In disorderly democracies like India, the police are kinder to demonstrations of ruling parties than of the opposition. This suits ruling parties extremely well, and opposition parties poorly. It makes the latter try harder to get into power. But there is another, more durable strategy — to fill up police forces with party supporters. This tactic is effective, but it can work only if a party stays in power for a long time, like the CPI(M) in West Bengal. If parties in power alternate often, they have to try something else. When they get into power, they create posts in the police and fill them up with their supporters. Mulayam Singh and Mayavati recruit thousands of their supporters into UP police when they get power. And the logic does not stop with the police; they pack all departments with their supporters. That is how one gets the extremely overmanned governments, full of unqualified hangers-on, which are characteristic of India.

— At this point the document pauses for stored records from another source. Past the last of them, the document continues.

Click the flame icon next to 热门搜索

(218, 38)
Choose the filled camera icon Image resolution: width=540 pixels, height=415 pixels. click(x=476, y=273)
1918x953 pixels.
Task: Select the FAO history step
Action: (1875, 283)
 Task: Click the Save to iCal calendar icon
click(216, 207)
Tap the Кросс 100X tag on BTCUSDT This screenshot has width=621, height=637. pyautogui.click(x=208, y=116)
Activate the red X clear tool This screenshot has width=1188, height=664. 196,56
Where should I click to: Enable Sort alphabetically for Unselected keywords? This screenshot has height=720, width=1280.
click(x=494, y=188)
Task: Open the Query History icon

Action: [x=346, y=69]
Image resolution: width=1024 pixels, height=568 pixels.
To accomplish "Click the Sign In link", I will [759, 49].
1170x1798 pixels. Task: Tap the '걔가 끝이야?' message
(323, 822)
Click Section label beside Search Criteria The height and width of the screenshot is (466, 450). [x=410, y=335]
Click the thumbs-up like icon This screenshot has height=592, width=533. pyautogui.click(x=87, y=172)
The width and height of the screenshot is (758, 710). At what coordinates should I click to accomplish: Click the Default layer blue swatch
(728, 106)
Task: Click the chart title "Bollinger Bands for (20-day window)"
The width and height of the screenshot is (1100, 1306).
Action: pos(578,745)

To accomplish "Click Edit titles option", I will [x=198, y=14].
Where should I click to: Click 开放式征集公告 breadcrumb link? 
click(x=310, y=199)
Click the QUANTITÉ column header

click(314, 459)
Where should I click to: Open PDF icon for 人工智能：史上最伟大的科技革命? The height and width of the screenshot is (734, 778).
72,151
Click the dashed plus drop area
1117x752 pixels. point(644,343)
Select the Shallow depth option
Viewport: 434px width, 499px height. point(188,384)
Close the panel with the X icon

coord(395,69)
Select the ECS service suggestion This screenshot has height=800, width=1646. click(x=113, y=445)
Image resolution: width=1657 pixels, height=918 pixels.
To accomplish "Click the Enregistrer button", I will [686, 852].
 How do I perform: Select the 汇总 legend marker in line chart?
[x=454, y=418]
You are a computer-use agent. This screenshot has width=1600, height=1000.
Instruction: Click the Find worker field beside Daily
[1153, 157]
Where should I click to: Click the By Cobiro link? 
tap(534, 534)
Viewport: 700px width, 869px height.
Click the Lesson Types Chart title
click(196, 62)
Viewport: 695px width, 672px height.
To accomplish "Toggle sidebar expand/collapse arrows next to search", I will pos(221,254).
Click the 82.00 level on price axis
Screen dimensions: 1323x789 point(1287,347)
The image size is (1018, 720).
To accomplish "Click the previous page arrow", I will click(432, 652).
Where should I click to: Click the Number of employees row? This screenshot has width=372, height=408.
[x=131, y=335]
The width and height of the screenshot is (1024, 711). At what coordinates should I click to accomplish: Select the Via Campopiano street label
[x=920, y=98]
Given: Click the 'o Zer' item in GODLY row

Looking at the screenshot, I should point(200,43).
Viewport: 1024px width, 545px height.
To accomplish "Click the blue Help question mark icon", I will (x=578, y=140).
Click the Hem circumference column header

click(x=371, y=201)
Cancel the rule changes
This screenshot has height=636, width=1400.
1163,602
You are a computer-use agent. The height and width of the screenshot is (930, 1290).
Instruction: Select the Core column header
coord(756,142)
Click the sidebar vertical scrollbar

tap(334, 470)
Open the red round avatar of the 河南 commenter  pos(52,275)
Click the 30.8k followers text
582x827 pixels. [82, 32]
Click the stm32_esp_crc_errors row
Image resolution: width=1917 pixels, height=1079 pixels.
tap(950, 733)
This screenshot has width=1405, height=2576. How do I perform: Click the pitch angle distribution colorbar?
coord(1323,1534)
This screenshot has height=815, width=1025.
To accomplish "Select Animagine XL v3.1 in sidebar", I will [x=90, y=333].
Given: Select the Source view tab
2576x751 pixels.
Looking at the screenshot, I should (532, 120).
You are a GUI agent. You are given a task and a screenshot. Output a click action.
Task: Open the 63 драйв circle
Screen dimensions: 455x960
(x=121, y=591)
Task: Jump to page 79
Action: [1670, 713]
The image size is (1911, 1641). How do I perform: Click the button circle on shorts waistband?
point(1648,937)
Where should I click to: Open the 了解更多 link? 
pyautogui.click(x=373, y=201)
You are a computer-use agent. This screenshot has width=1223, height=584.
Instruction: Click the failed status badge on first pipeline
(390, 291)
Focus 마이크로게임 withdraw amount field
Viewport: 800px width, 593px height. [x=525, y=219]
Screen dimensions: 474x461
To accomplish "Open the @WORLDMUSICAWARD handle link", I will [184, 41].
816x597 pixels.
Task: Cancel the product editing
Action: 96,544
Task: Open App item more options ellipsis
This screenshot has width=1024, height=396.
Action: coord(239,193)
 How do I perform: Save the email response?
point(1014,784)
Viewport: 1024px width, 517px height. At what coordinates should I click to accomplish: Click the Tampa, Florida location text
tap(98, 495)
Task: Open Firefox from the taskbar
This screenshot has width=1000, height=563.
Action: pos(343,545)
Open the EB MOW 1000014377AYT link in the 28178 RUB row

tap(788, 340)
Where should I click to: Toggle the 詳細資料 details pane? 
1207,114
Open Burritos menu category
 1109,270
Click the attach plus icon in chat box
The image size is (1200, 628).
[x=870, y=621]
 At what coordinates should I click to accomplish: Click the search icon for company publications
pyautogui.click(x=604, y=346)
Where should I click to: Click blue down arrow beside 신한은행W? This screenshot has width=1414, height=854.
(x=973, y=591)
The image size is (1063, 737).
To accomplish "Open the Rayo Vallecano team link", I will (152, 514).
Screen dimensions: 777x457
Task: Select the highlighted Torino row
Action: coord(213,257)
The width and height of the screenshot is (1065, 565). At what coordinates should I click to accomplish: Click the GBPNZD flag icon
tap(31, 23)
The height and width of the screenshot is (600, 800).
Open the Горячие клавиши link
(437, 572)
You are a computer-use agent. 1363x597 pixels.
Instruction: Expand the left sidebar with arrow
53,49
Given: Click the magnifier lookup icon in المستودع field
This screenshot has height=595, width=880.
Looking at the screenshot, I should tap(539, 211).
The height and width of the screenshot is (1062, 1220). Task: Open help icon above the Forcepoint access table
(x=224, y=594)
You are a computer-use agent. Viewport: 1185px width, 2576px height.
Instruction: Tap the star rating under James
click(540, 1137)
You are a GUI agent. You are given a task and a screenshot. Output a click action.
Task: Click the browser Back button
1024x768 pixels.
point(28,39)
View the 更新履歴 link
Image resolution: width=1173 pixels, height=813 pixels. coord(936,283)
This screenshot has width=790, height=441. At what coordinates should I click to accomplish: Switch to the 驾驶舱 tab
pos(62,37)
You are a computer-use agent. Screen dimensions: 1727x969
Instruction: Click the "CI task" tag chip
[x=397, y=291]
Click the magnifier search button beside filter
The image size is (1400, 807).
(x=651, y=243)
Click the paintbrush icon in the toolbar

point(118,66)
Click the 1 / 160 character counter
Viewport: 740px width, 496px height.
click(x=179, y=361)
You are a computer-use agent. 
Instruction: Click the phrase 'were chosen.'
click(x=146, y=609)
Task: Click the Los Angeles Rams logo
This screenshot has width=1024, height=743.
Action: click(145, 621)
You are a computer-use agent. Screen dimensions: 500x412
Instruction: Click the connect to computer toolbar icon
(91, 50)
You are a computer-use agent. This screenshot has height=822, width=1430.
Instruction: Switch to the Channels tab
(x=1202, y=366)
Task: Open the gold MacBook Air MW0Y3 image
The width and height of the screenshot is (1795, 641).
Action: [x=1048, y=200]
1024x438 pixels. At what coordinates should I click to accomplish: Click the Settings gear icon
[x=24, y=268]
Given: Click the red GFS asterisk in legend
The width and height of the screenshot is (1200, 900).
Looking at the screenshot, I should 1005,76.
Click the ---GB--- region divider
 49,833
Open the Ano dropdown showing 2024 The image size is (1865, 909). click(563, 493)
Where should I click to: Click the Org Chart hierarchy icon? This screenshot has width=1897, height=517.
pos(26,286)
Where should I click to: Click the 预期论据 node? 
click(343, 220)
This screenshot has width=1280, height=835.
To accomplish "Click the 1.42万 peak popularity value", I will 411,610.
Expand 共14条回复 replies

This may also happen in states ruled by a single party for long periods. But there the ruling parties have a choice. They can overman services and pack them with hangers-on. Or they can reprofessionalize services and earn brownie points for running good governments.
The chief ministers of both West Bengal and Gujarat are trying to earn those brownie points, because both governments have a bad reputation and improving it can bring the two states rich dividends in the form of industry and employment. Both offered Tata land. Land in Bengal was encumbered with untidy acquisition; land in Gujarat was not. Bengalis would like to believe that it is because Gujarat is an arid semi-desert and has much land for which it has little use. This is not true of the land Tata got; it is green, agricultural land. If the price Narendra Modi quoted is right, the land is at least four times as expensive as in Singur. Most of the established industry in Gujarat is in the fertile south, whose agriculture probably earns more per acre than in West Bengal because it grows commercial crops.
But what is remarkable about Gujarat is not that it made a better offer, but that it is exceptional for the Gujarat government to offer land to any industrialist. Some do take land from the Gujarat State Industrial Development Corporation. But most buy land directly from farmers and other owners. The difference is that there is a broad, thriving land market in Gujarat, and none in West Bengal.